**SUPPLIED INFORMATION**:
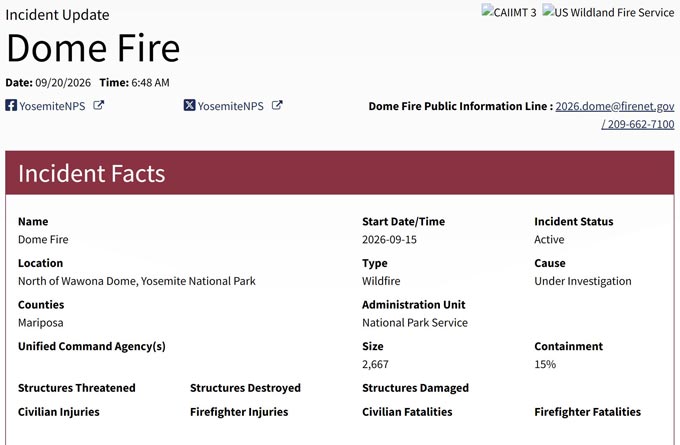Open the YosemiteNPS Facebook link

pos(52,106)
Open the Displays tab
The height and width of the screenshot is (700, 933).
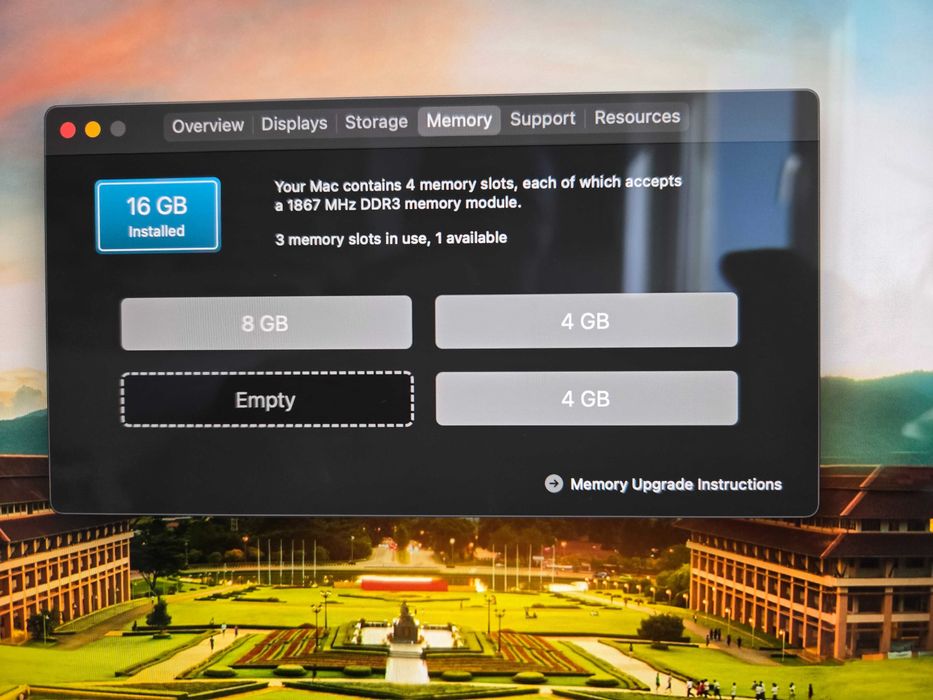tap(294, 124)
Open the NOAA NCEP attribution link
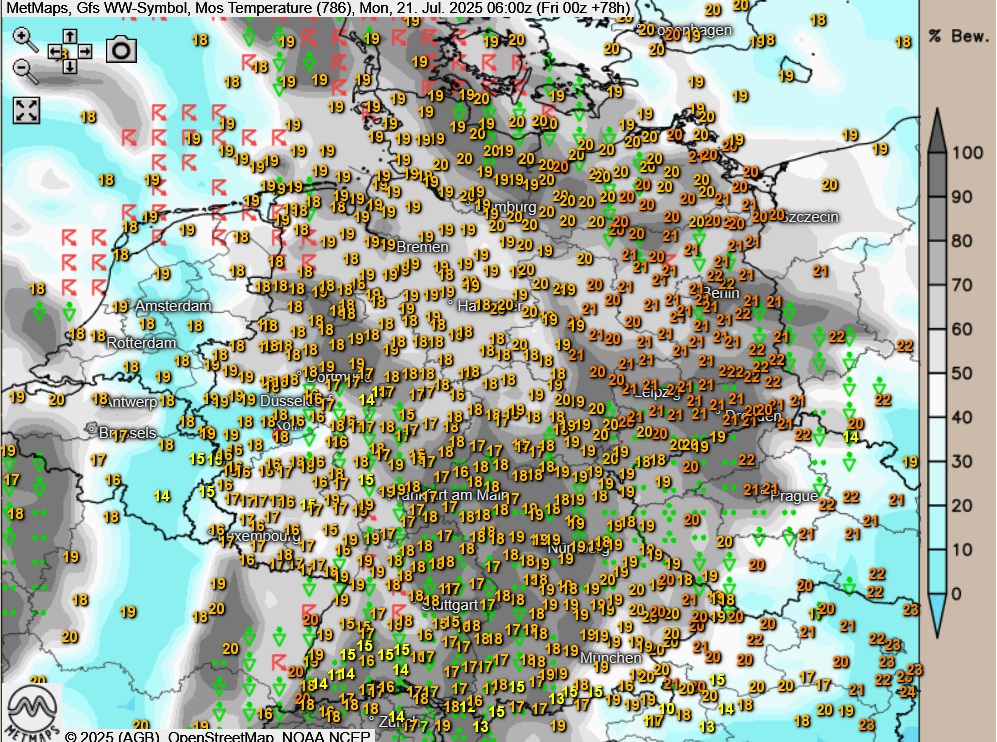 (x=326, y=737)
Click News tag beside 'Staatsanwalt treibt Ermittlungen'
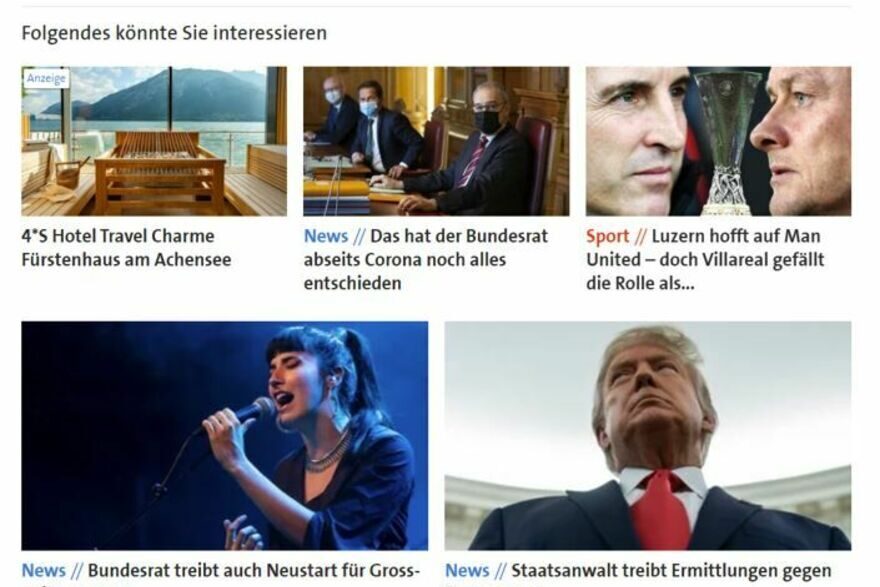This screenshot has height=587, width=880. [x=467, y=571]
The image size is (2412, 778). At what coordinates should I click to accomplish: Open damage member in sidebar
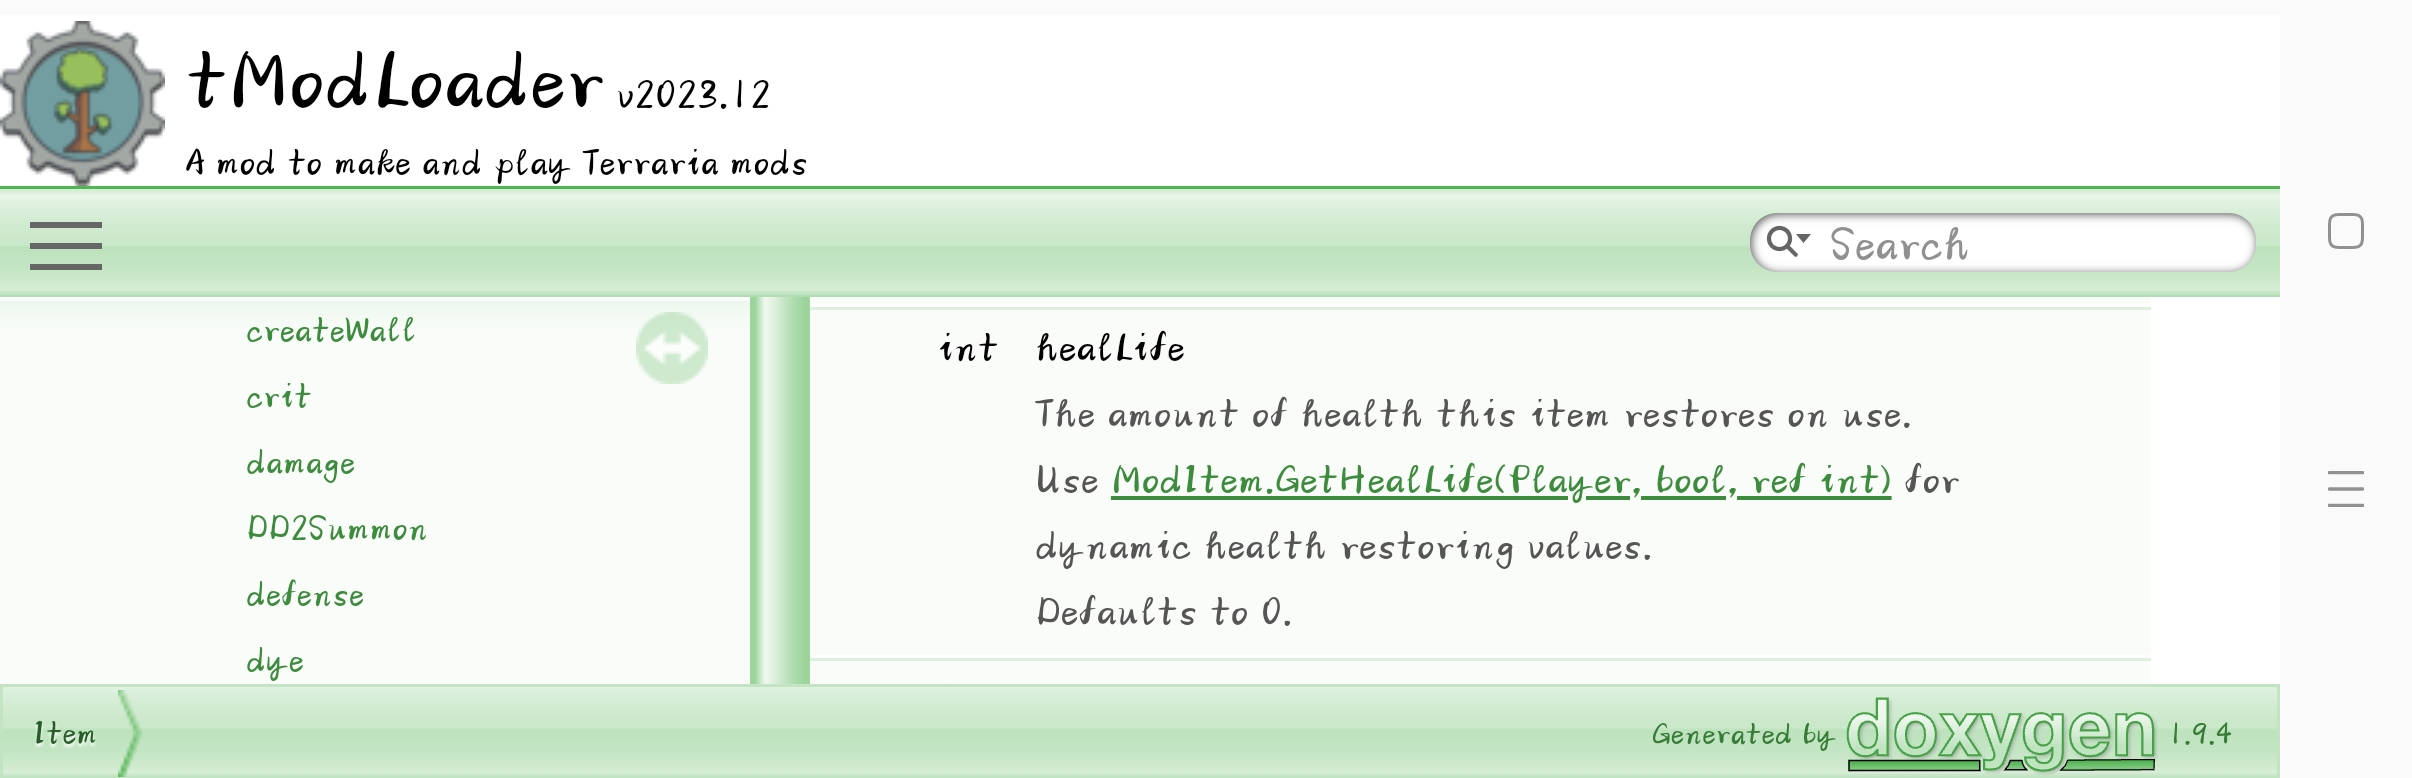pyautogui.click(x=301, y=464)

...

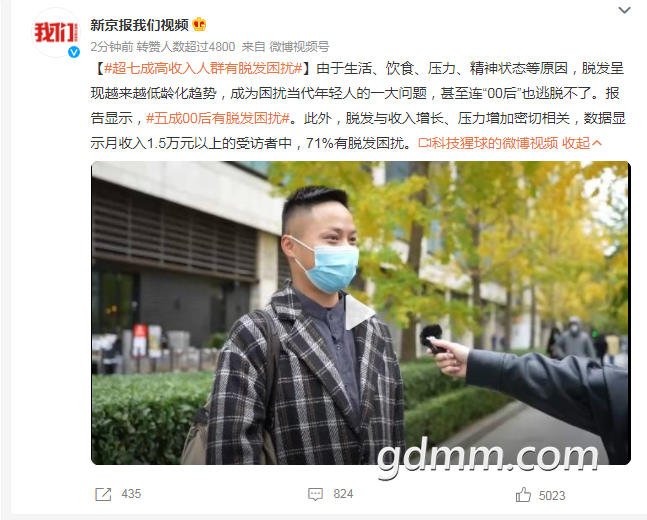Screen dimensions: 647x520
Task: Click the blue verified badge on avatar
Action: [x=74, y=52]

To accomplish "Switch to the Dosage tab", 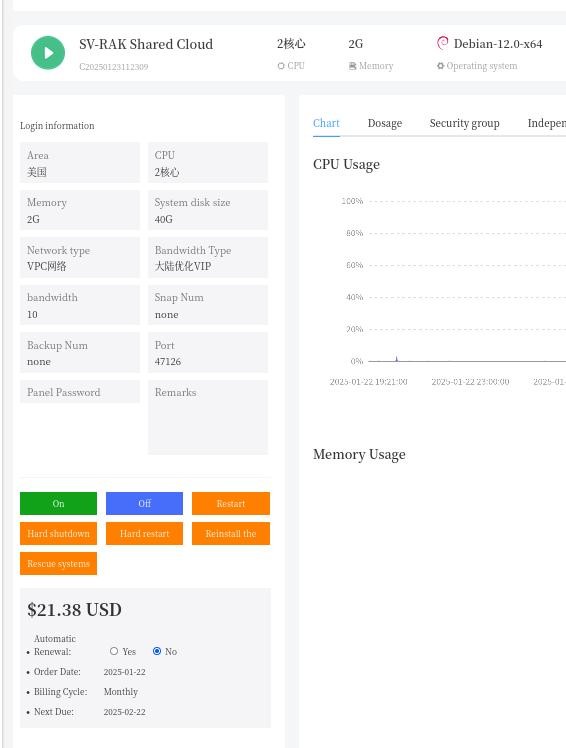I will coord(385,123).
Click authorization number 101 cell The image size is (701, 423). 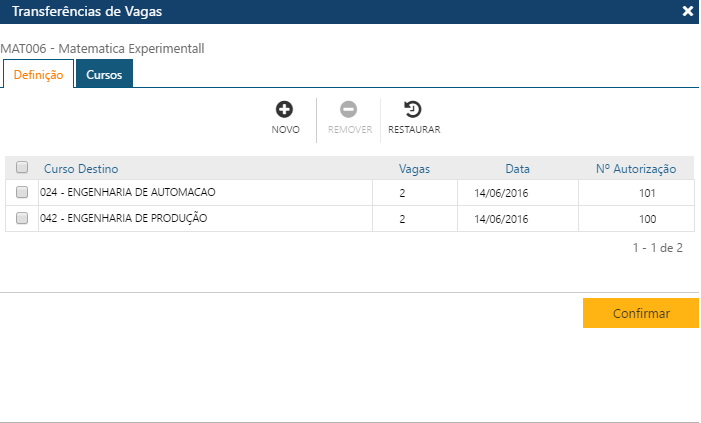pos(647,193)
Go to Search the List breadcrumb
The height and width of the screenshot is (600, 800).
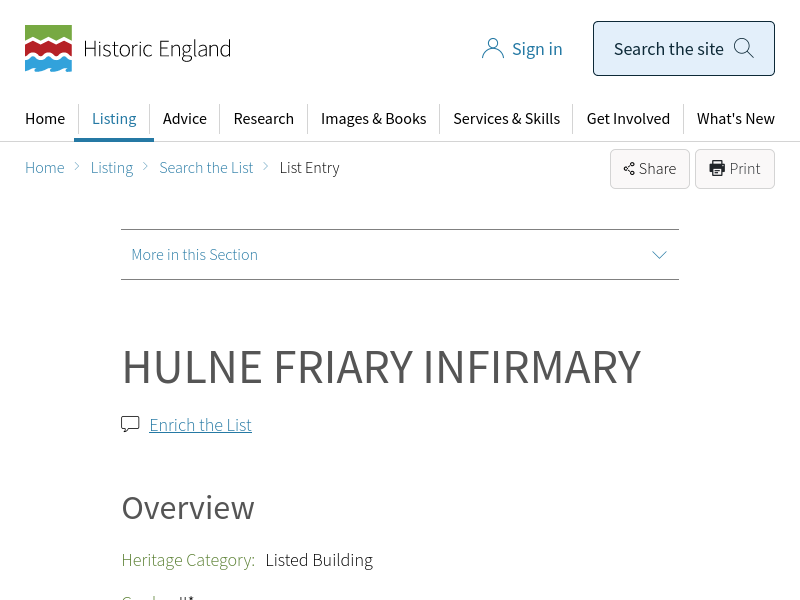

* * *

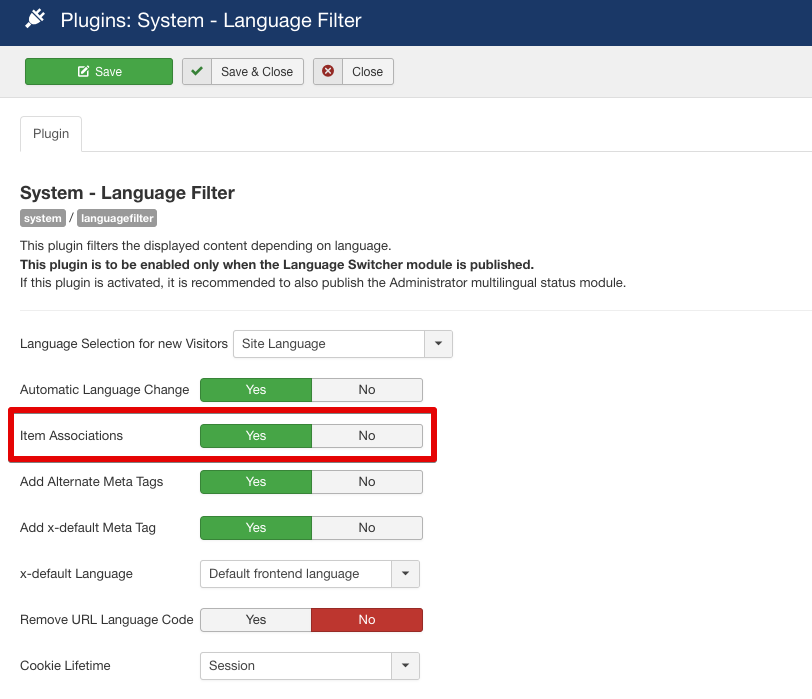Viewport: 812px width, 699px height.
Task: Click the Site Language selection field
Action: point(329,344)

**WORK INSTRUCTIONS**: Look above for the line holding "Go to Search the List breadcrumb" and the line holding "The height and width of the screenshot is (600, 800).", then output exactly those two lines and every line between them, nothing more.

**ANSWER TO THIS TASK**:
Go to Search the List breadcrumb
The height and width of the screenshot is (600, 800).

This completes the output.